Reputation: 27
I'm trying to develop a bootloader. But there was one part I didn't understand. I knew that when ORG 7C00 was defined in my assembly file, the program would be loaded at disk 7C00. I compiled it as binary and created the iso file in Magic ISO. Then, when I looked at the hexadecimal version of the ISO file, I saw that the code I wrote started at the D800 address. Shouldn't it be installed at 7C00?
org 0x7C00
bits 16
start:
cli
times 510 - ($ - $$) db 0
dw 0xAA55
https://i.sstatic.net/TFVDE.png
I also have another question. There is another bootloader signature at address D010. Why?
https://i.sstatic.net/dyZgl.png
Also, there is one more thing I want to know. I want to place some files in my ISO file and I want to read these files at this level. I do my experiments in VirtualBox. How do I read the files inside the ISO file. Or how do I run a program. So what I want to do is to place the kernel here and load it from the bootloader.
If I'm wrong, is there a resource detailing how the bootloaders are loaded and how the BIOS loads?
Upvotes: 1
Views: 77
Reputation: 37222
I knew that when ORG 7C00 was defined in my assembly file, the program would be loaded at disk 7C00.
The ORG 0x7C00
tells the assembler that it should assume the code will be running with that starting address. It doesn't guarantee that the code will actually be run at that starting address.

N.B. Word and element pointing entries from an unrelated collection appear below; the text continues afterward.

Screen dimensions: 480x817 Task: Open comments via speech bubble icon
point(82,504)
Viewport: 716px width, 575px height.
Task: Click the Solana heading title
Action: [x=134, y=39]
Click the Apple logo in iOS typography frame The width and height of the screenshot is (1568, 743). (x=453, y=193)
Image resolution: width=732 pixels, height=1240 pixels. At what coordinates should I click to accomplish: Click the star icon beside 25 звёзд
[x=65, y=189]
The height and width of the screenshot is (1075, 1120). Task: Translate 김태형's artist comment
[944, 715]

Then, when I looked at the hexadecimal version of the ISO file, I saw that the code I wrote started at the D800 address. Shouldn't it be installed at 7C00?
Files don't have addresses, they have offsets. You'd hope that your code will be loaded from "offset 0xD800 in the file" to "address 0x7C00 in RAM".

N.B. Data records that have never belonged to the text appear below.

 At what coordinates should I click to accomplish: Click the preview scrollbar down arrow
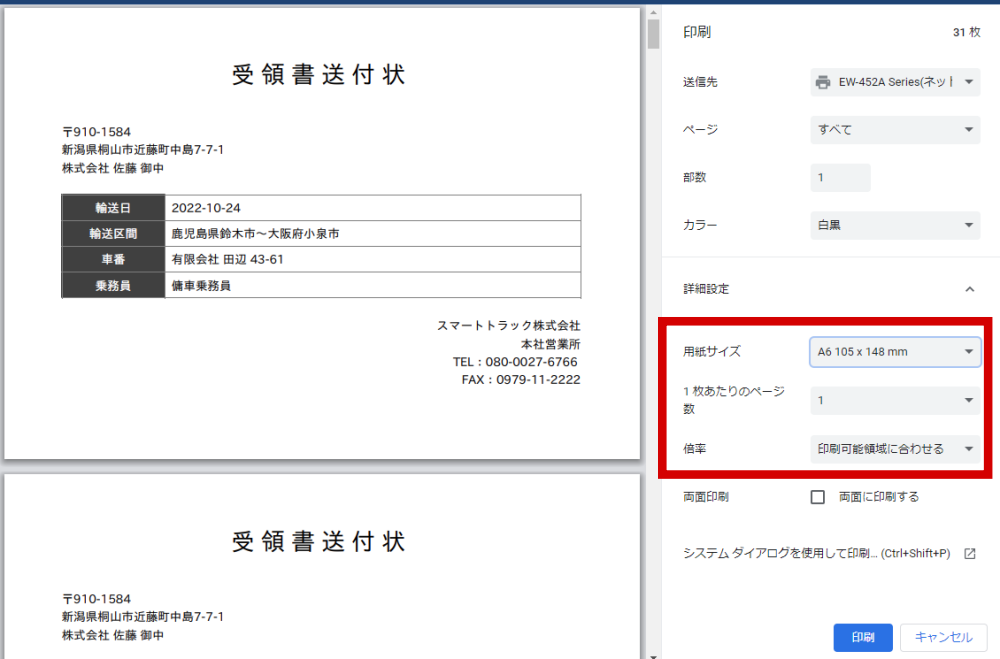click(x=654, y=655)
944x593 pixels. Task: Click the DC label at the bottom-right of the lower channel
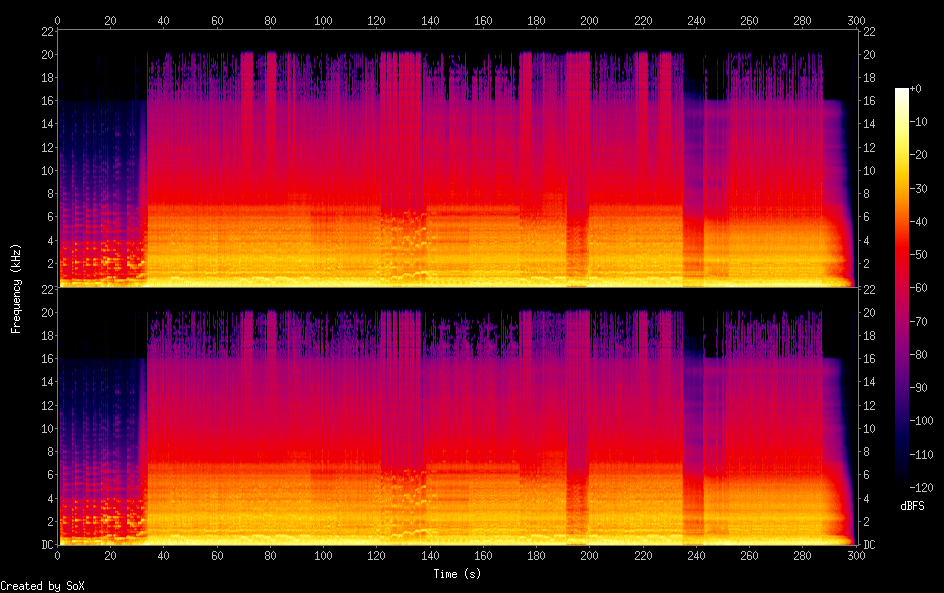(x=869, y=545)
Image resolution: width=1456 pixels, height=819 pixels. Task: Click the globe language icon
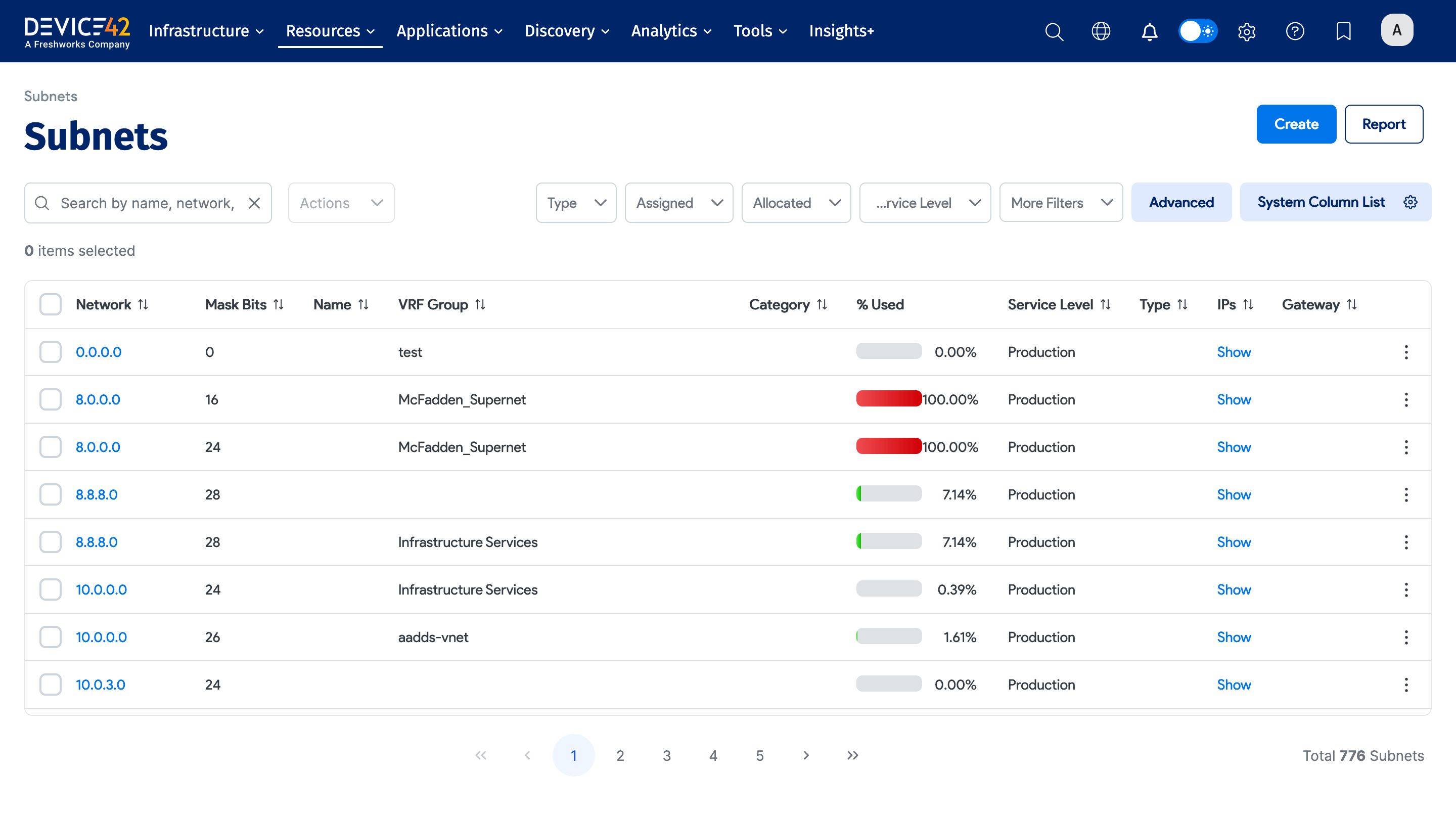click(1101, 32)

There is another bootloader signature at address D010. Why?
For a bootable CD-ROM (according to my vague memory of the relevant specs); sectors are 2048 bytes, the first 16 sectors are unused and should just be zeros, then at some point after that there's a list of "boot records". The firmware is supposed to check these records to determine what to boot (e.g. so you can have one boot loader for PowerPC, one for 80x86, one for Itanium, ... and the firmware will automatically choose whichever boot loader makes sense). That 0xAA55 is part of it (but I can't remember if it's for each entry, or at the end of the list of all entries).
Note that if your boot record says "80x86, no emulation, load segment in memory = 0x1234" then the BIOS will load a whole boot loader file, won't care if there's an unnecessary 0xAA55 signature anywhere in that file, and will load it into the requested segment in memory; and that "segment in memory" is the only thing that determine the address your code is loaded (and needs to match the ORG you told the assembler in an "load_address = load_segment_in_boot_record * 16 + 0 = unknown_segment * 16 + ORG_from_assembler" way).
Alternatively; if your boot record says "emulate a floppy" or "emulate a hard disk" then the firmware will do what it's told, including the inefficient "read a 2048-byte sector and discard 75% of it to pretend sectors are 512 bytes" stuff), and including loading it at the address 0x00007C00. Of course this was intended as a work-around for ancient operating systems (e.g. MS-DOS) that were written before CD-ROM existed and couldn't have supported booting from CD-ROM properly.
If I'm wrong, is there a resource detailing how the bootloaders are loaded and how the BIOS loads?
For booting from CD-ROM; the document you want is "El Torito Bootable CD-ROM Format Specification Version 1.0, January 25, 1995" (easy to find from a web search, possibly here: https://pdos.csail.mit.edu/6.828/2018/readings/boot-cdrom.pdf ).
For booting network you want the the PXE Specification (see: https://en.wikipedia.org/wiki/Preboot_Execution_Environment - there's a link at the bottom).
For booting from floppy and hard drive there's "inherited behavior passed from one generation to the next" (and no official specification); but it's covered by about 5 thousand different tutorials that are all slightly wrong.
For booting from USB flash; there's no specification and a horrible mess ("heuristical hackery" done by firmware to try to decide if it should behave like a floppy with a BPB and no partitions or behave like a hard drive with partitions and no BPB; combined with firmware specific quirks).
Of course it's 2022 now, so it's probably a better idea to throw all this in the trash and only support UEFI, where everything is adequately specified.